### [Your task]
Locate each line in the items below that contains the string "click", and copy every such line in full.

### [Collected data]
__________________________________________________

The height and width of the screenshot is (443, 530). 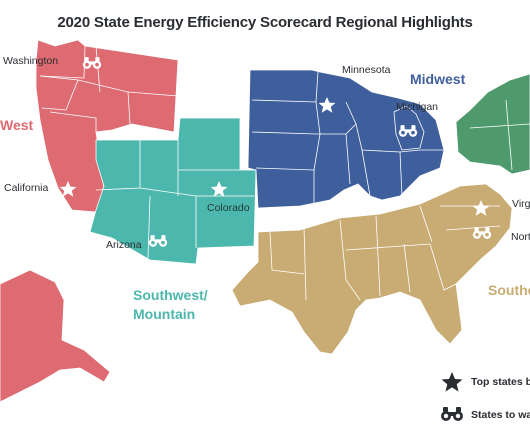 What do you see at coordinates (170, 304) in the screenshot?
I see `region-label-southwest: Southwest/ Mountain` at bounding box center [170, 304].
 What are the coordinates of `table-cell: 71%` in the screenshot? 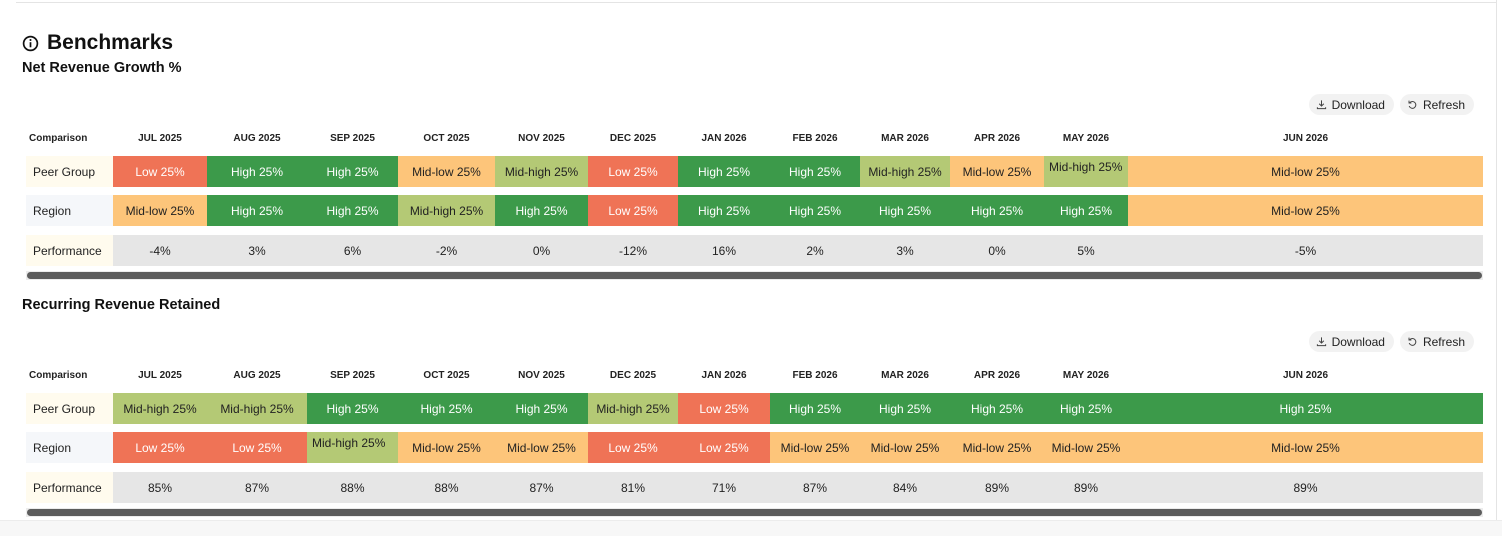 It's located at (724, 488).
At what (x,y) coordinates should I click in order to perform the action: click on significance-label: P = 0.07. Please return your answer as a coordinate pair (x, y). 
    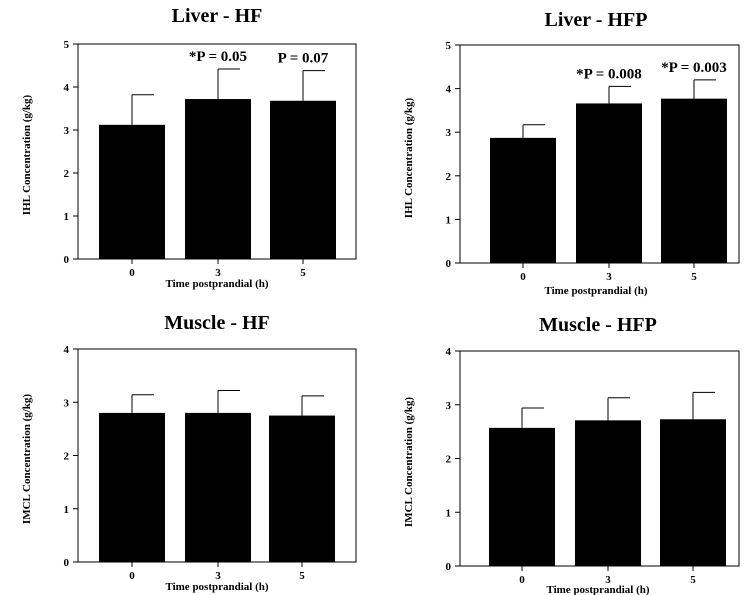
    Looking at the image, I should click on (304, 59).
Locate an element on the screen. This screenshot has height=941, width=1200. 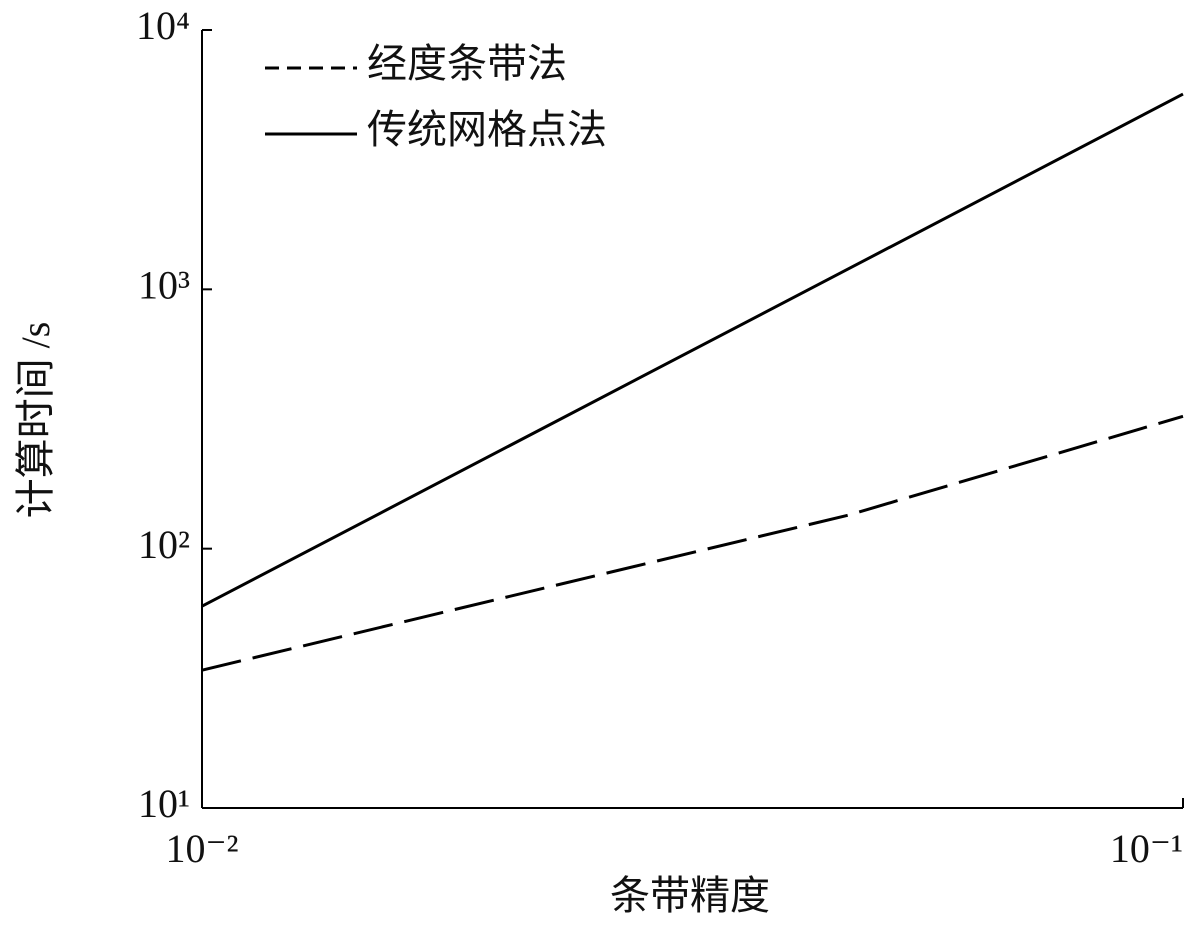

__________________________________________________

### [Your solution]
At what (x,y) coordinates should I click in order to perform the action: click on significance-label: P = 0.07. Please return your answer as a coordinate pair (x, y). 
    Looking at the image, I should click on (304, 59).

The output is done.